* _Task requirements_:
Output the exact lines that start at the one containing "Task: Disable POLAR tracking in status bar" and continue to the last line of the entries below; do not output pictures.

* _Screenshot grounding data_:
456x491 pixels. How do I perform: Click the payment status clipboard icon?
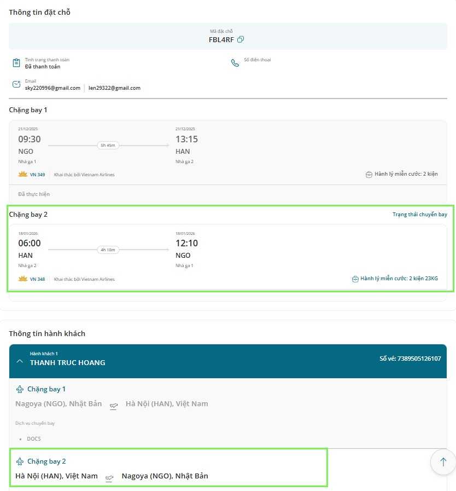click(16, 63)
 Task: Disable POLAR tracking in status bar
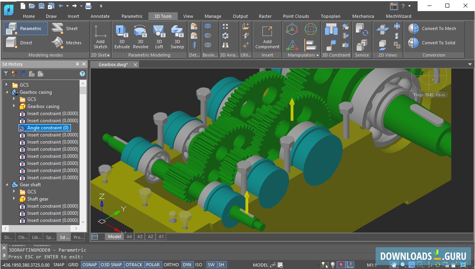[x=152, y=265]
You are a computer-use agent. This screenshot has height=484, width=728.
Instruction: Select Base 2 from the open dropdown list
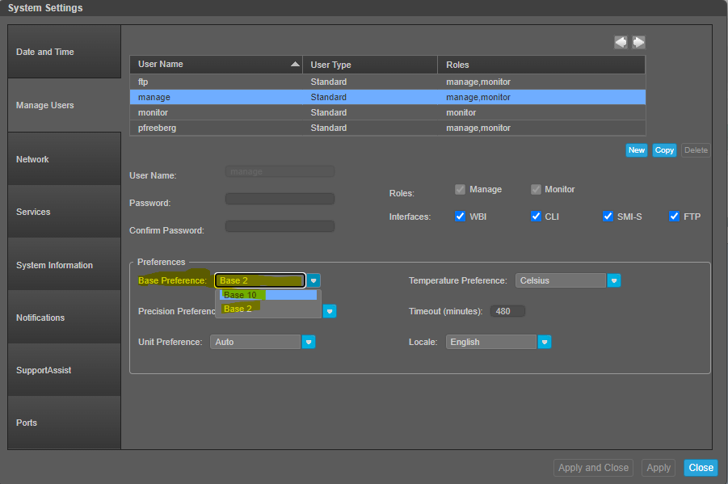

* _Completed task_:
 Task: Disable POLAR tracking in status bar
[x=152, y=265]
You are a computer-use agent. This screenshot has height=484, width=728.
Instruction: Select Base 2 from the open dropdown list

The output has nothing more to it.